A diferencia de sus hermanos más jóvenes que sobrevolaban los estadios de fútbol, su cubierta impermeable al gas era de aluminio con junturas remachadas, en vez de poliéster revestido de caucho, y era sostenida por doce armazones circulares como el dorso de un pez. En forma de cigarro, tenía cincuenta metros de longitud y contenía siete mil quinientos metros cúbicos de helio y, si no soplaban vientos contrarios sobre su redondeada proa, podía navegar entre las nubes a sesenta y dos millas por hora. Su denominación original había sido ZMC-2, Zeppelin Metal Ciad Number Two, y había sido construido en Detroit y entregado a la Marina de los Estados Unidos en 1929- A diferencia de la mayoría de los dirigibles, que tenían cuatro grandes aletas estabili-zadoras, éste llevaba ocho aletas pequeñas en la afilada cola. Muy avanzado en su época, había prestado grandes y seguros servicios hasta 1942, en que había sido desmantelado y olvidado.
Durante cuarenta y siete años, el ZMC-2 languideció en un hangar de una base aérea naval abandonada cerca de Key West, Florida.
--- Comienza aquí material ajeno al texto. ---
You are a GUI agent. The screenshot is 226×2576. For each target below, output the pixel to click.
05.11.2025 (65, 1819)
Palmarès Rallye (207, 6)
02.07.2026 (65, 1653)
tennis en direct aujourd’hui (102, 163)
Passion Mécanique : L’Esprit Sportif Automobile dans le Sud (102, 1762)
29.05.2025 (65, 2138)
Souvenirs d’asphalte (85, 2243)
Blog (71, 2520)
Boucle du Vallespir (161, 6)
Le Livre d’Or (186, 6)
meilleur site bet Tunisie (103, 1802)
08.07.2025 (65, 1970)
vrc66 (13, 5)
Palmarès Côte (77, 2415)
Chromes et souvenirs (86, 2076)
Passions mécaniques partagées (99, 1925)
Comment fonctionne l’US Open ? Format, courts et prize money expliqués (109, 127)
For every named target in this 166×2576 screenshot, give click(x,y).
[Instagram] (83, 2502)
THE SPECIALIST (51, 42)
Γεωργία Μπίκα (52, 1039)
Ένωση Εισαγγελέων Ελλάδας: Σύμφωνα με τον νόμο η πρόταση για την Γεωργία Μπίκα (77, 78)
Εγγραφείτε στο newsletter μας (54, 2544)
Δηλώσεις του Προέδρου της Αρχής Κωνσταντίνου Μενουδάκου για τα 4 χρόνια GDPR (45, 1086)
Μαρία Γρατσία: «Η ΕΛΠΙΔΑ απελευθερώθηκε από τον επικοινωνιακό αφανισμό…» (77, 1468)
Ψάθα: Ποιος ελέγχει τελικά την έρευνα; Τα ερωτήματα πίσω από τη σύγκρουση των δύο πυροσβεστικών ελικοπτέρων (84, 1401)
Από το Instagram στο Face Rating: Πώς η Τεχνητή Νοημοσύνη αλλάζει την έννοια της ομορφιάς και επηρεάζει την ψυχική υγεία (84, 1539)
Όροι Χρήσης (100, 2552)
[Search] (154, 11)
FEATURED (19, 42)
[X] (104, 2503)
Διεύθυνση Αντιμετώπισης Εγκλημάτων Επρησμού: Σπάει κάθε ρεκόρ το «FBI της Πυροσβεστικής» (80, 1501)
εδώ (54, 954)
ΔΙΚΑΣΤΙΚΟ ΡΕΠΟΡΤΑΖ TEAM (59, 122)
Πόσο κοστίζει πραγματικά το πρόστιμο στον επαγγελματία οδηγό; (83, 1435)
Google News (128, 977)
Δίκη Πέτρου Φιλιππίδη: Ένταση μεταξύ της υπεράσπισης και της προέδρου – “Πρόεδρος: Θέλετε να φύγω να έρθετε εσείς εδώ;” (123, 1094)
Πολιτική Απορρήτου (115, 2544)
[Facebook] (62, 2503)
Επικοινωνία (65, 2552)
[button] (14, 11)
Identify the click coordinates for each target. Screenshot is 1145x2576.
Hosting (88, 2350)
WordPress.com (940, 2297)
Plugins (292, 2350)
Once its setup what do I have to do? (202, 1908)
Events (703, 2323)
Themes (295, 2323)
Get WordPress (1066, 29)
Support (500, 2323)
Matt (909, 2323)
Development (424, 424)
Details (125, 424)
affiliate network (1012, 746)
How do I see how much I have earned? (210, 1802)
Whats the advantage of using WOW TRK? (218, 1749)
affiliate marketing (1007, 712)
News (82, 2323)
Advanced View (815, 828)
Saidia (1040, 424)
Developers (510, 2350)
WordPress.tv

En 1988, la propiedad fue vendida por el Gobierno a un grupo financiero presidido por un acaudalado editor, Raymond LeBaron, que pretendía convertirla en un lugar de vacaciones.
Recién llegado de la sede de su corporación en Chicago, para inspeccionar la nueva adquisición, LeBaron tropezó, en la base naval, con los polvorientos y deteriorados restos del ZMC-2 y aquello le intrigó. Cargándolo a los gastos de promoción, hizo montar de nuevo la vieja nave más ligera que el aire y reconstruir los motores, y la llamó Prosperteer, por el nombre de la revista comercial que era la base de su imperio financiero, pintando aquel nombre con grandes letras rojas en el lado de la cubierta.
LeBaron aprendió a gobernar el Prosperteer, dominando el humor inconstante de la aeronave y los constantes reajustes requeridos para sostener un vuelo regular bajo la caprichosa naturaleza del viento. No había un piloto automático que le ahorrase el trabajo de bajar la proa contra una súbita ráfaga y levantarla cuando amainaba el viento. La fuerza de sustentación casi neutral variaba en gran manera con la atmósfera. Los residuos de una ligera lluvia podían añadir un peso de cientos de kilos a la vasta superficie del dirigible, reduciendo su capacidad de elevación, mientras que un viento seco que soplase desde el noroeste obligaba al piloto a luchar contra la insistencia de la aeronave por elevarse a una altura contraproducente.